**Задание A:**
Ответьте по тексту о работах Маркузе:
(i) Что, согласно «Философии грамматики», происходит вместе с сокращением языковых форм?
(ii) Чем заменяется поиск смысла вещей?
(iii) К чему сводится свобода как таковая?
**Задание B:**
Допишите текст о работах Маркузе, начиная сразу после его последнего предложения.

**Исходный текст:**
• • • •

Совершенно аналогичный вывод можно сделать из работ Г. Маркузе [284; 285]. Новое общество через предложение невиданного набора материальных благ предлагает несчастное по своей сути мировоззрение. Если наука сводится к тотально эмпирической трактовке понятий, то остальное знание конструирует из них новый и бессмысленный метафизический конструкт. «Философия грамматики» показывает, что вместе с сокращением языковых форм происходит сокращение форм мышления, благодаря чему операциональная и бихевиористская рациональность поглощает оппозиционные элементы Разума. Логический и лингвистический анализ демонстрирует иллюзорность старых метафизических проблем, но поиск смысла вещей при этом заменяется поиском смысла слов. Результатом такого поиска становится метафизика ложных, искусственно созданных потребностей. Свобода как таковая сводится к свободе выбора предлагаемых товаров, а культурные ценности выполняют коммерческую задачу. Человеку остается только одно: в своем мировосприятии опираться на удовольствие, часто редуцируемое к «сексуальности в социальных формах». При этом общество как целое не знает того, к какой цели оно идет, что ждет его в будущем.

• • • •

**Собранные материалы:**
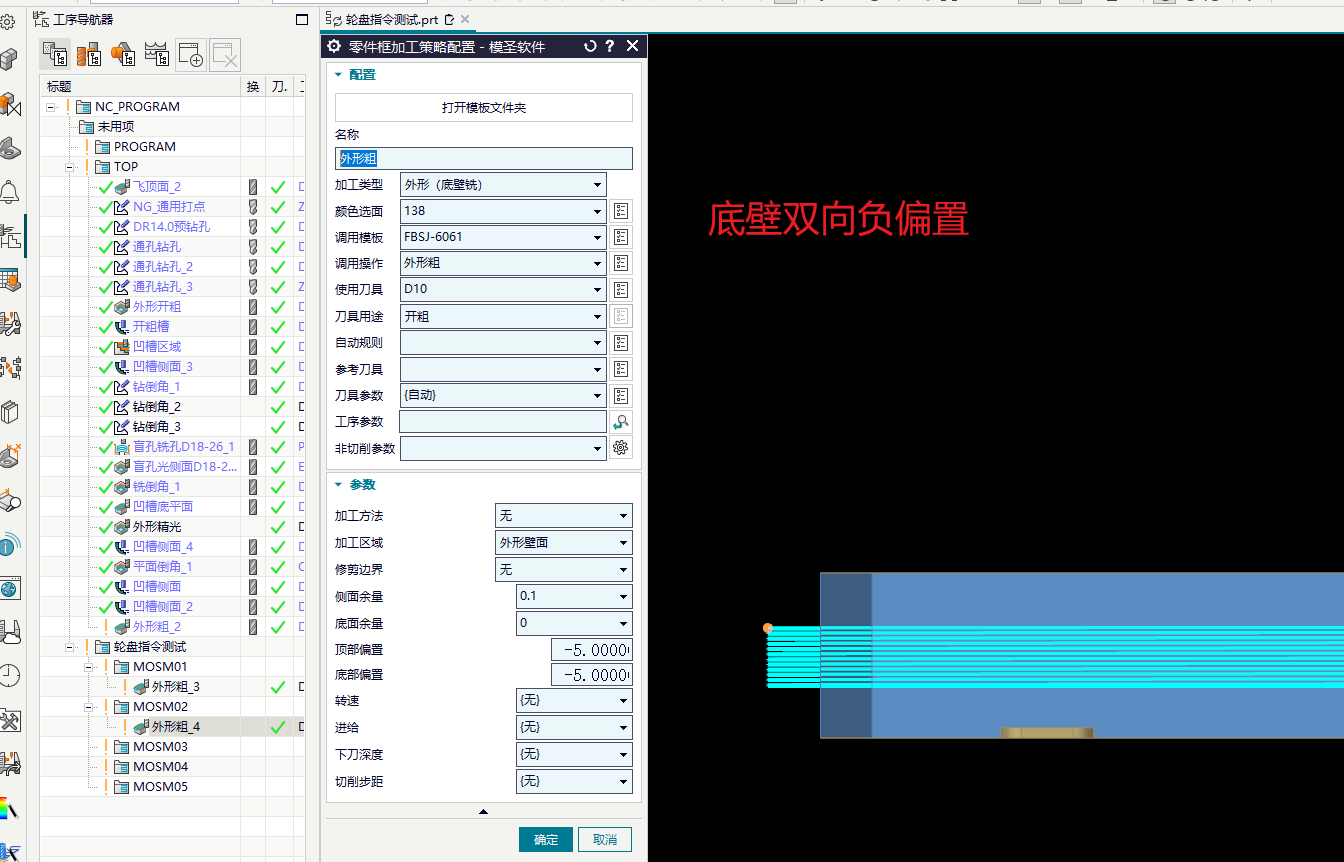Select the 外形粗_3 operation in tree

(174, 687)
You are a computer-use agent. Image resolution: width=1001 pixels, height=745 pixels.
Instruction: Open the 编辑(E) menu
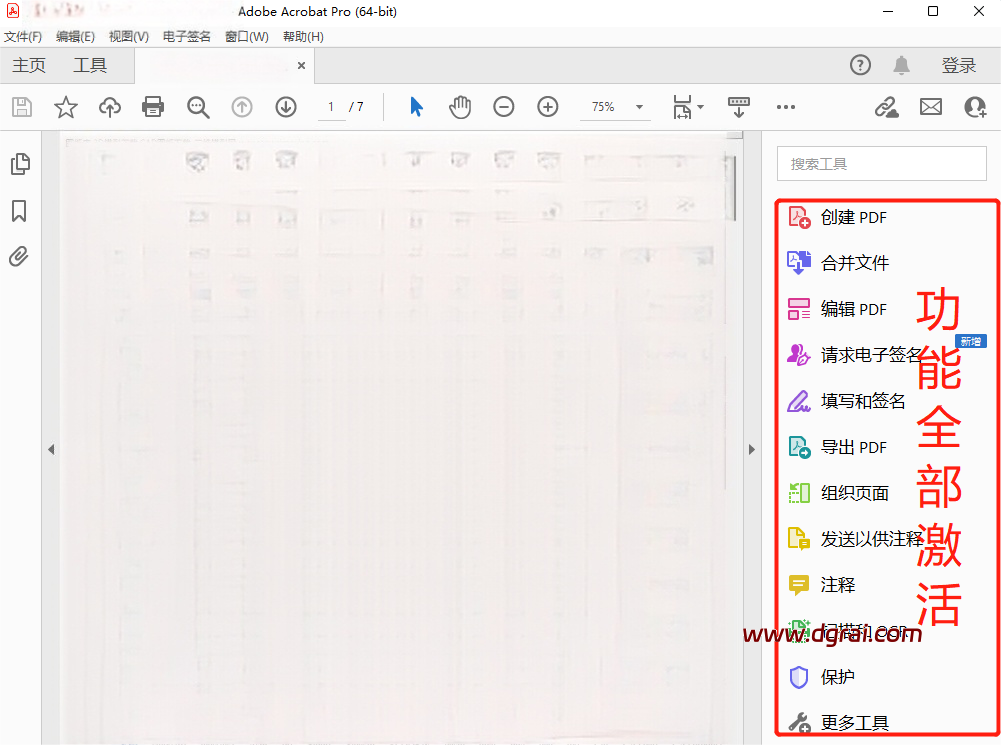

• • • •

**Ожидаемый ответ A:**
(i) Сокращение форм мышления.
(ii) Поиском смысла слов.
(iii) К свободе выбора предлагаемых товаров.

**Ожидаемый ответ B:**
«Позитивная» критика общества совмещена Г. Маркузе с требованием заботы о человеческой свободе и счастье, о подлинно человеческом бытии, которое должен обеспечить социум. В качестве средства его реализации Маркузе выдвигает свою «гипотезу», которая так же, как и у Э. Фромма, обоснована психоаналитически. Г. Маркузе указывает на необходимость нового соотношения между инстинктами и разумом, из которого следовал бы нерепрессивный строй, возможный только в том случае, если «сексуальные инстинкты смогут, движимые собственной динамикой, создать в изменившихся экзистенциальных и общественных условиях прочные эротические отношения между зрелыми индивидами» [285, с. 213]. Маркузе надеется, что не репрессивная, а «либидозная рациональность» и совместима с прогрессом, и способна направлять человека к более высоким формам цивилизованной свободы.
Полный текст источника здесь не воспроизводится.